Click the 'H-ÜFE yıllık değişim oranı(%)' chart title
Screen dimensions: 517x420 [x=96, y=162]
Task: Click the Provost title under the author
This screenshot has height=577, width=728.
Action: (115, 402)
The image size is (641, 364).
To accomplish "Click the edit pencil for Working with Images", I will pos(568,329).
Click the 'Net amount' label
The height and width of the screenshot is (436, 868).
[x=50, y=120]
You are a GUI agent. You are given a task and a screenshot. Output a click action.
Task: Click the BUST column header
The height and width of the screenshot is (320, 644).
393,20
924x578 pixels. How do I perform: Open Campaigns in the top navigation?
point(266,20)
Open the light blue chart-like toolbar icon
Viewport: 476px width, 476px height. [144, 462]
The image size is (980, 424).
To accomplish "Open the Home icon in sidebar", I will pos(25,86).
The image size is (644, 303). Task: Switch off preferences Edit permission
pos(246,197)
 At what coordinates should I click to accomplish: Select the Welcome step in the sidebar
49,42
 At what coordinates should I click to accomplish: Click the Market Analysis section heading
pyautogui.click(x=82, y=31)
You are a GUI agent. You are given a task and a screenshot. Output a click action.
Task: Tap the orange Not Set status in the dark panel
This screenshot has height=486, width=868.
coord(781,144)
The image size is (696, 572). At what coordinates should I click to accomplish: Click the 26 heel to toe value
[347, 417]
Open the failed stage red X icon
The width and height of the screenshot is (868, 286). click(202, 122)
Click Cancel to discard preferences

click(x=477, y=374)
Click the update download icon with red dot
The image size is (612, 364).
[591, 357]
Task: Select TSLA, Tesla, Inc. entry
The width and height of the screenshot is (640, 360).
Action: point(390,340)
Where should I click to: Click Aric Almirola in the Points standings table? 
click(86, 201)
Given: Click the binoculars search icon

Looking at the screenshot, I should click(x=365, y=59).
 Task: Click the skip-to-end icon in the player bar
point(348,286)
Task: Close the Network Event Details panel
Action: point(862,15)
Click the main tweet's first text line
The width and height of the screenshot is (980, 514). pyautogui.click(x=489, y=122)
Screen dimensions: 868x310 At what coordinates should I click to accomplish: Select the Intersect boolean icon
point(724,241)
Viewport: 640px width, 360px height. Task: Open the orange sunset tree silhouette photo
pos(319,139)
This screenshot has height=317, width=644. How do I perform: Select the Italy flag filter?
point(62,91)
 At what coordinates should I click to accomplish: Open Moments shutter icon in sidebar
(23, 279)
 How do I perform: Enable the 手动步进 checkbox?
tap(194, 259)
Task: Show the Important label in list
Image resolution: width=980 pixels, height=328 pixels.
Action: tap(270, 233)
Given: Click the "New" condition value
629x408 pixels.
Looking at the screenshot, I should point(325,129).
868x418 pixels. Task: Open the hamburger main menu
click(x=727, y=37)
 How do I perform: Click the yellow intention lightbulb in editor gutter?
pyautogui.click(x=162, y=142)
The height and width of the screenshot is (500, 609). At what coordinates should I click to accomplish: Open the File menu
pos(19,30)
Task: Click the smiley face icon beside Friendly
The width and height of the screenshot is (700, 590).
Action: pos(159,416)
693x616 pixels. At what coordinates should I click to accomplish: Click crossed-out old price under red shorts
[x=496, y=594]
________
EXERCISE. Could you copy out all of the records above exactly?

RESULT BELOW.
Click the 'H-ÜFE yıllık değişim oranı(%)' chart title
Screen dimensions: 517x420 [x=96, y=162]
Task: Click the Provost title under the author
This screenshot has height=577, width=728.
Action: (115, 402)
The image size is (641, 364).
To accomplish "Click the edit pencil for Working with Images", I will pos(568,329).
Click the 'Net amount' label
The height and width of the screenshot is (436, 868).
[x=50, y=120]
You are a GUI agent. You are given a task and a screenshot. Output a click action.
Task: Click the BUST column header
The height and width of the screenshot is (320, 644).
393,20
924x578 pixels. How do I perform: Open Campaigns in the top navigation?
point(266,20)
Open the light blue chart-like toolbar icon
Viewport: 476px width, 476px height. [144, 462]
The image size is (980, 424).
To accomplish "Open the Home icon in sidebar", I will pos(25,86).
The image size is (644, 303). Task: Switch off preferences Edit permission
pos(246,197)
 At what coordinates should I click to accomplish: Select the Welcome step in the sidebar
49,42
 At what coordinates should I click to accomplish: Click the Market Analysis section heading
pyautogui.click(x=82, y=31)
You are a GUI agent. You are given a task and a screenshot. Output a click action.
Task: Tap the orange Not Set status in the dark panel
This screenshot has height=486, width=868.
coord(781,144)
The image size is (696, 572). At what coordinates should I click to accomplish: Click the 26 heel to toe value
[347, 417]
Open the failed stage red X icon
The width and height of the screenshot is (868, 286). click(202, 122)
Click Cancel to discard preferences

click(x=477, y=374)
Click the update download icon with red dot
The image size is (612, 364).
[591, 357]
Task: Select TSLA, Tesla, Inc. entry
The width and height of the screenshot is (640, 360).
Action: point(390,340)
Where should I click to: Click Aric Almirola in the Points standings table? 
click(86, 201)
Given: Click the binoculars search icon

Looking at the screenshot, I should click(x=365, y=59).
 Task: Click the skip-to-end icon in the player bar
point(348,286)
Task: Close the Network Event Details panel
Action: point(862,15)
Click the main tweet's first text line
The width and height of the screenshot is (980, 514). pyautogui.click(x=489, y=122)
Screen dimensions: 868x310 At what coordinates should I click to accomplish: Select the Intersect boolean icon
point(724,241)
Viewport: 640px width, 360px height. Task: Open the orange sunset tree silhouette photo
pos(319,139)
This screenshot has height=317, width=644. How do I perform: Select the Italy flag filter?
point(62,91)
 At what coordinates should I click to accomplish: Open Moments shutter icon in sidebar
(23, 279)
 How do I perform: Enable the 手动步进 checkbox?
tap(194, 259)
Task: Show the Important label in list
Image resolution: width=980 pixels, height=328 pixels.
Action: tap(270, 233)
Given: Click the "New" condition value
629x408 pixels.
Looking at the screenshot, I should point(325,129).
868x418 pixels. Task: Open the hamburger main menu
click(x=727, y=37)
 How do I perform: Click the yellow intention lightbulb in editor gutter?
pyautogui.click(x=162, y=142)
The height and width of the screenshot is (500, 609). At what coordinates should I click to accomplish: Open the File menu
pos(19,30)
Task: Click the smiley face icon beside Friendly
The width and height of the screenshot is (700, 590).
Action: pos(159,416)
693x616 pixels. At what coordinates should I click to accomplish: Click crossed-out old price under red shorts
[x=496, y=594]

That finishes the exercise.